* BEGIN INFORMATION SHOWN *

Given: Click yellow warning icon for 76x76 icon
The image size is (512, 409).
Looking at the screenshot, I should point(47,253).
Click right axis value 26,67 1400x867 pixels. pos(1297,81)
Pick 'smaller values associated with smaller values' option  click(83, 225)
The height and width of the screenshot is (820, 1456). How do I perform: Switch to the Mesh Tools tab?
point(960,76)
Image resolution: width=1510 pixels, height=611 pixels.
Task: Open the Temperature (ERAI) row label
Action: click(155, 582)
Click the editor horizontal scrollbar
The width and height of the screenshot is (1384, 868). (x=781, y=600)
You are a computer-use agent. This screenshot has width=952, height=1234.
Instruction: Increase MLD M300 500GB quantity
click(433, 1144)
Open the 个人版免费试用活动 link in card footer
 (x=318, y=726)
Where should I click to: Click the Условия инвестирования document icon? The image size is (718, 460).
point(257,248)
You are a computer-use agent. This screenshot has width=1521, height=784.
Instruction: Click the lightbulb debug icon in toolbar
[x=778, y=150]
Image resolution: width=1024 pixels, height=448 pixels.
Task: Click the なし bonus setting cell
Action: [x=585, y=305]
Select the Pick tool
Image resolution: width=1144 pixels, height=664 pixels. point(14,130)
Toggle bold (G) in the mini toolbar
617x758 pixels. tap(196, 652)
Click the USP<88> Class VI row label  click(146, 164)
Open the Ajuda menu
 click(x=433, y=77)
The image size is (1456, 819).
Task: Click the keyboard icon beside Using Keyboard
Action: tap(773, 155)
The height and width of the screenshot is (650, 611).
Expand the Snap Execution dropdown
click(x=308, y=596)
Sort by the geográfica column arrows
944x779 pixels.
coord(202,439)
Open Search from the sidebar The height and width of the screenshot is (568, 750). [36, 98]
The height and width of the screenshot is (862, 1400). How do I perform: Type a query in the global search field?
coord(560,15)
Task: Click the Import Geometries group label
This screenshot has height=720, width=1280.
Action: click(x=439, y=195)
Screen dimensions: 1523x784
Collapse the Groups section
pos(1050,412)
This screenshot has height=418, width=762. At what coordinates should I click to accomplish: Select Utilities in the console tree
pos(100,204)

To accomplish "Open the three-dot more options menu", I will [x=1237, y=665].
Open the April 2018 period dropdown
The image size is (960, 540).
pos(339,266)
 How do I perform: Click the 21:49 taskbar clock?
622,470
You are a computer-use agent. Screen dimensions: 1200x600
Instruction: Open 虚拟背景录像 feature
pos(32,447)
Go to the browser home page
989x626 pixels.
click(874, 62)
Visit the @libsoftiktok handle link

* END INFORMATION SHOWN *

■ **WHAT THE TASK ASKS**
Write out the lines above exactly, from the first one through the line containing "Image resolution: width=1144", including that line.

■ **TASK RESULT**
Given: Click yellow warning icon for 76x76 icon
The image size is (512, 409).
Looking at the screenshot, I should point(47,253).
Click right axis value 26,67 1400x867 pixels. pos(1297,81)
Pick 'smaller values associated with smaller values' option  click(83, 225)
The height and width of the screenshot is (820, 1456). How do I perform: Switch to the Mesh Tools tab?
point(960,76)
Image resolution: width=1510 pixels, height=611 pixels.
Task: Open the Temperature (ERAI) row label
Action: click(155, 582)
Click the editor horizontal scrollbar
The width and height of the screenshot is (1384, 868). (x=781, y=600)
You are a computer-use agent. This screenshot has width=952, height=1234.
Instruction: Increase MLD M300 500GB quantity
click(433, 1144)
Open the 个人版免费试用活动 link in card footer
 (x=318, y=726)
Where should I click to: Click the Условия инвестирования document icon? The image size is (718, 460).
point(257,248)
You are a computer-use agent. This screenshot has width=1521, height=784.
Instruction: Click the lightbulb debug icon in toolbar
[x=778, y=150]
Image resolution: width=1024 pixels, height=448 pixels.
Task: Click the なし bonus setting cell
Action: [x=585, y=305]
Select the Pick tool
Image resolution: width=1144 pixels, height=664 pixels. point(14,130)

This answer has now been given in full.